If Adam and Eve do not know the difference between good and evil, then they cannot make rationalisations based on morality. To them, killing a dog for sport and raising it as a pet are morally equivalent (a fitting analogy as they were vegetarian).
Therefore, the only thing that could inform their reasoning was their base knowledge. They did not eat from the tree because God told them it would kill them. The snake told them it would not kill them, but would instead make them like God. Adam and Eve are aware that God is better than them, and want to become better, and so eat the fruit, having been informed that it will not kill them.
This action to them is merely a rational decision, and yet God punishes them for committing an immoral act they could not possible have known was immoral before they committed it.
God wanted blind obedience - if he did not, he would have informed them of all the facts: "Do not eat from that tree, it will give you the knowledge of good and evil, and I don't want that, it'll make you miserable. If you eat it, I'll have to punish you". Instead, he told them it would kill them.
Blind obedience is, in essence, a ban on rational thought. If you are told to obey, instead of to think and offer input, instead of deciding on your own, the thinking is being taken out of your own hands, and put into the hands of someone else. Rational thought is forbidden.

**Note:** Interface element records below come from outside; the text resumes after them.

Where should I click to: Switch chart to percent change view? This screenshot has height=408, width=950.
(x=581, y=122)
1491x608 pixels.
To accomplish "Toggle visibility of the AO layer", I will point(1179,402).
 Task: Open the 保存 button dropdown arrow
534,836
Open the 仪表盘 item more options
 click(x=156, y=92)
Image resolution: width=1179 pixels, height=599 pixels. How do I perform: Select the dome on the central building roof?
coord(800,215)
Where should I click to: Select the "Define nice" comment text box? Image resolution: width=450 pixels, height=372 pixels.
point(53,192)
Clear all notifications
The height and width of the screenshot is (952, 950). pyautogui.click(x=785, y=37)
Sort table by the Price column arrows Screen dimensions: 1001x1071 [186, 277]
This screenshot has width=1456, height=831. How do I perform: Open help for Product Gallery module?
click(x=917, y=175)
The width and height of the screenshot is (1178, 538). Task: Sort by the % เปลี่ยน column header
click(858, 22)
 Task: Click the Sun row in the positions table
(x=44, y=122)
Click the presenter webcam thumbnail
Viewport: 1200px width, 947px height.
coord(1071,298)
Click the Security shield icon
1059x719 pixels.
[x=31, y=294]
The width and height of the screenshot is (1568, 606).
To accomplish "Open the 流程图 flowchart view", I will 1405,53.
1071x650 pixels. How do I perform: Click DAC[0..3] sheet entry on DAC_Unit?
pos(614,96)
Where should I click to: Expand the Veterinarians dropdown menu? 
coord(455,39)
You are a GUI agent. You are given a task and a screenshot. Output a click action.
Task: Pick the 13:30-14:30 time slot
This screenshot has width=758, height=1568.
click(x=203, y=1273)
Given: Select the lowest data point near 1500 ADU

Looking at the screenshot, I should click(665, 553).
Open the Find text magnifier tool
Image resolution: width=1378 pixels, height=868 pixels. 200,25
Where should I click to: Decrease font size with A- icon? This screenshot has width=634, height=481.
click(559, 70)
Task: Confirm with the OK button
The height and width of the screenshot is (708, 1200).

Furthermore, if you take the stance "God knew that they would want to eat the fruit when they heard what it was, so he didn't tell them what it was and just that it would kill them", then this further serves to hinder the "the objective wasn't to ban rational thought" narrative. He knew that the rational outlook would have been to eat the fruit, therefore he withheld knowledge, and left them to make the 'rational choices' based on incomplete information.
There is no version of this story in which Adam and Eve have actually done anything morally wrong. They disobeyed an instruction, which (let's accept this as given for a moment, though it's not true) is morally wrong, but they couldn't possibly know until they'd done it. They just ate yet another fruit, like all the other fruits, which they now knew wouldn't kill them. How is any of it their fault?